**GIVEN PROBLEM**: Reproduce the Croxdale Hall text in full, word for word.

**PROVIDED TEXT**:
---

Croxdale Hall is a privately owned country mansion situated at Croxdale near Sunderland Bridge, County Durham. It is a Grade I listed building.

Ownership 
The staunchly Roman Catholic Salvin family came to Croxdale by the marriage in 1402 of Gerard Salvin of Harswell, Yorkshire, to Agnes de Rissaby, heiress of Croxdale. They have held the property ever since. Records of the Salvin family are held by Durham County Record Office.

History of the house 
The house originally in Tudor style dates from the 17th century but major alterations in about 1760 were carried out probably to designs by architect John Carr, including the two storey seven bay west entrance front. The impressive internal Rococo plasterwork dates from this time.

A three-walled garden and lakes were laid out in the mid-18th century, creating a pleasure ground through which the family could demonstrate their wealth and status with the exotic plants they acquired through their gardener John Kennedy (1719–90) and his Hammersmith based nurseryman brother Lewis Kennedy (1721–82) and his business partner James Lee (1715–95). Historic England have raised concerns about the conditions of the gardens.

---

**COLLECTED DATA**:
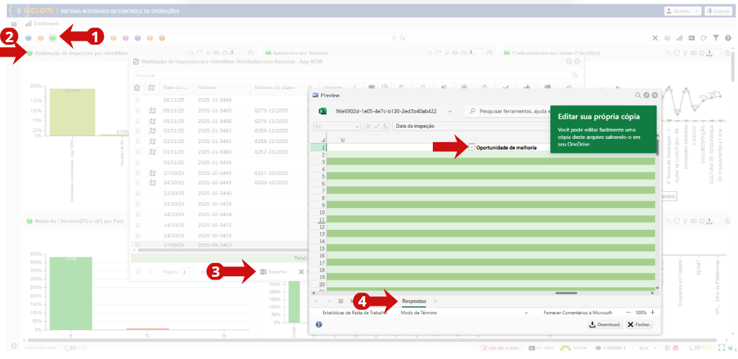Open the hamburger menu beside Dashboard
738x359 pixels.
point(14,24)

---

**CORRECT OUTPUT**:
Croxdale Hall is a privately owned country mansion situated at Croxdale near Sunderland Bridge, County Durham. It is a Grade I listed building.

Ownership 
The staunchly Roman Catholic Salvin family came to Croxdale by the marriage in 1402 of Gerard Salvin of Harswell, Yorkshire, to Agnes de Rissaby, heiress of Croxdale. They have held the property ever since. Records of the Salvin family are held by Durham County Record Office.

History of the house 
The house originally in Tudor style dates from the 17th century but major alterations in about 1760 were carried out probably to designs by architect John Carr, including the two storey seven bay west entrance front. The impressive internal Rococo plasterwork dates from this time.

A three-walled garden and lakes were laid out in the mid-18th century, creating a pleasure ground through which the family could demonstrate their wealth and status with the exotic plants they acquired through their gardener John Kennedy (1719–90) and his Hammersmith based nurseryman brother Lewis Kennedy (1721–82) and his business partner James Lee (1715–95). Historic England have raised concerns about the conditions of the gardens.